Work required:
Reproduce exactly, from the data that follows, the line with "This screenshot has width=956, height=498.", the line with "441x406 pixels.", and every line that lies between them.

----- Task inputs

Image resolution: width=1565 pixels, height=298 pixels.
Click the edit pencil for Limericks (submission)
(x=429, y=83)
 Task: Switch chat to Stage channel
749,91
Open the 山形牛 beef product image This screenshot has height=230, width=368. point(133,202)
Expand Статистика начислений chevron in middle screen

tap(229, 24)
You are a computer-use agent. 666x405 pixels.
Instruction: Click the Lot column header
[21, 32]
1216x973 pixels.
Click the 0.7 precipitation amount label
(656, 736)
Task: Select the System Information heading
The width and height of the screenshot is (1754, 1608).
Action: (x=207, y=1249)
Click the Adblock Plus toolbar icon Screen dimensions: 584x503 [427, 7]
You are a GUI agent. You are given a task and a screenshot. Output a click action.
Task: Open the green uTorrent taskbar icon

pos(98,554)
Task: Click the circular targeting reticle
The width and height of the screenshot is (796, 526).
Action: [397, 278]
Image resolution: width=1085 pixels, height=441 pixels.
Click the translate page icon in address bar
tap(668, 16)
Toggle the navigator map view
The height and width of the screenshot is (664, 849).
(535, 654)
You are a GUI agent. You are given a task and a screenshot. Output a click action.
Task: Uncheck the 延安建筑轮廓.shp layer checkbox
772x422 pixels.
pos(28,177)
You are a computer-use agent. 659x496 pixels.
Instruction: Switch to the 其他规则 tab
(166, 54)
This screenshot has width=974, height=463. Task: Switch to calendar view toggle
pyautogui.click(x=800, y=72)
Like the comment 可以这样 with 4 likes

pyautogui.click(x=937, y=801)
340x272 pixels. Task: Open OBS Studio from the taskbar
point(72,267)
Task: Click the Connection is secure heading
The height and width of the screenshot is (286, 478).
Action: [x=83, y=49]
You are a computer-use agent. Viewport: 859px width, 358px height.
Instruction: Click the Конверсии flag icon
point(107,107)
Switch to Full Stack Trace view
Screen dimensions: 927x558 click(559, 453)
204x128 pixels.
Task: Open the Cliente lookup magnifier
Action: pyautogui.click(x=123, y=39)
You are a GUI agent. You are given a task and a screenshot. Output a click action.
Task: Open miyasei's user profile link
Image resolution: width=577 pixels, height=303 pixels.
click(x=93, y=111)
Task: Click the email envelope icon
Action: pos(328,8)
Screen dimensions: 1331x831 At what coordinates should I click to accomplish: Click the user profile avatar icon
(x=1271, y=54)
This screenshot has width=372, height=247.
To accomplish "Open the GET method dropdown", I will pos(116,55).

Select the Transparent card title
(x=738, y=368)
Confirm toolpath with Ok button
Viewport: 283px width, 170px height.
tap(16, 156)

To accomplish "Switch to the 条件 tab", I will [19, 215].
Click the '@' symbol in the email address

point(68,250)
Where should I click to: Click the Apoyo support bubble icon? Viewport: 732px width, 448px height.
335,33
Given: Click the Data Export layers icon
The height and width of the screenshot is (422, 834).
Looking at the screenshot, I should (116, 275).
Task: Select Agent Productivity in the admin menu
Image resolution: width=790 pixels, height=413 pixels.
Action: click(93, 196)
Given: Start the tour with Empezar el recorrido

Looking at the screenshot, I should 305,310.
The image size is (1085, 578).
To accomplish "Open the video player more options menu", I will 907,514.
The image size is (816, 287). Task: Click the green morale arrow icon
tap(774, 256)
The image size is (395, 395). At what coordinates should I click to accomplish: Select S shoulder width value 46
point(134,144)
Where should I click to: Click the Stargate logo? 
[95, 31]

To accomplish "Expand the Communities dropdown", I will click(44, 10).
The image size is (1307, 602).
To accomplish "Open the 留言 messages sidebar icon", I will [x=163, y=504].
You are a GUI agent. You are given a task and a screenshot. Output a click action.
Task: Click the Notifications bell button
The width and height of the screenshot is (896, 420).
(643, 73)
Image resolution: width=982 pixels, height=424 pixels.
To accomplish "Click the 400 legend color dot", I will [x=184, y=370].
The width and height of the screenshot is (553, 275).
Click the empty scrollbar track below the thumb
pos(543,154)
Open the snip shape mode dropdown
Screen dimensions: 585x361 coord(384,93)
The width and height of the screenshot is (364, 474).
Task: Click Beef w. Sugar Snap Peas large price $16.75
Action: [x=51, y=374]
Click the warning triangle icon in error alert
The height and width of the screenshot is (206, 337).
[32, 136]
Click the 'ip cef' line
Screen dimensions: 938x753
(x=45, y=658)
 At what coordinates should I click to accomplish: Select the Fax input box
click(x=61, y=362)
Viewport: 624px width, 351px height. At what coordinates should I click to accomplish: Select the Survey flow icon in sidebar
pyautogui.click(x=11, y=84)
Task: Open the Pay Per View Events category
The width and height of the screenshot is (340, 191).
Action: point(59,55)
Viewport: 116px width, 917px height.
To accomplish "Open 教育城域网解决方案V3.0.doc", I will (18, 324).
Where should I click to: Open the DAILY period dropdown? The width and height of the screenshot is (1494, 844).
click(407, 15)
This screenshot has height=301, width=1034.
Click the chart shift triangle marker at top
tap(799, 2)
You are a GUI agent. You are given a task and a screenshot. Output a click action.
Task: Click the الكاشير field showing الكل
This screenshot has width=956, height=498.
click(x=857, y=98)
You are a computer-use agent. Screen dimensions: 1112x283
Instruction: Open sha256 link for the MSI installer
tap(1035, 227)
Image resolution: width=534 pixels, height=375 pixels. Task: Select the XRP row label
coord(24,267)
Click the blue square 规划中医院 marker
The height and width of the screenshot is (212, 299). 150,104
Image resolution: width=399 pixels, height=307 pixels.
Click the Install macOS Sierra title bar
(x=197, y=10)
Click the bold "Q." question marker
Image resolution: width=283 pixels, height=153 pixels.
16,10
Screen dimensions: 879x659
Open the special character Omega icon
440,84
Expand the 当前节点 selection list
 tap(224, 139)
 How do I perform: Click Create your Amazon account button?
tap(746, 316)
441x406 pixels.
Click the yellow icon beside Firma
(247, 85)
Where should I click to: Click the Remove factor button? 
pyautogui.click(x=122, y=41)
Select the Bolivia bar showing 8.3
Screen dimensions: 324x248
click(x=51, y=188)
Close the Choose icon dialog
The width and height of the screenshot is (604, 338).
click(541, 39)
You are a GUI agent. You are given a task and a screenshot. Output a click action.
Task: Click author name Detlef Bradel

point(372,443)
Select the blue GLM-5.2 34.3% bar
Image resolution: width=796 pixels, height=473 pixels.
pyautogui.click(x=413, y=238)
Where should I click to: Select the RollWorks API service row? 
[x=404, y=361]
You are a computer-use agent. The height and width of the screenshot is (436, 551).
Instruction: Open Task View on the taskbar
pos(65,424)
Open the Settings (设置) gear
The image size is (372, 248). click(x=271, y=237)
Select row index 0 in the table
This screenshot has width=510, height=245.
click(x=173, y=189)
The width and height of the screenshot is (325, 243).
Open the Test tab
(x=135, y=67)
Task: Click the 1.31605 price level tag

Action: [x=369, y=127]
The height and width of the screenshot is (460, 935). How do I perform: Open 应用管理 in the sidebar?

----------

Solved exercise:
This screenshot has width=956, height=498.
click(x=857, y=98)
You are a computer-use agent. Screen dimensions: 1112x283
Instruction: Open sha256 link for the MSI installer
tap(1035, 227)
Image resolution: width=534 pixels, height=375 pixels. Task: Select the XRP row label
coord(24,267)
Click the blue square 规划中医院 marker
The height and width of the screenshot is (212, 299). 150,104
Image resolution: width=399 pixels, height=307 pixels.
Click the Install macOS Sierra title bar
(x=197, y=10)
Click the bold "Q." question marker
Image resolution: width=283 pixels, height=153 pixels.
16,10
Screen dimensions: 879x659
Open the special character Omega icon
440,84
Expand the 当前节点 selection list
 tap(224, 139)
 How do I perform: Click Create your Amazon account button?
tap(746, 316)
441x406 pixels.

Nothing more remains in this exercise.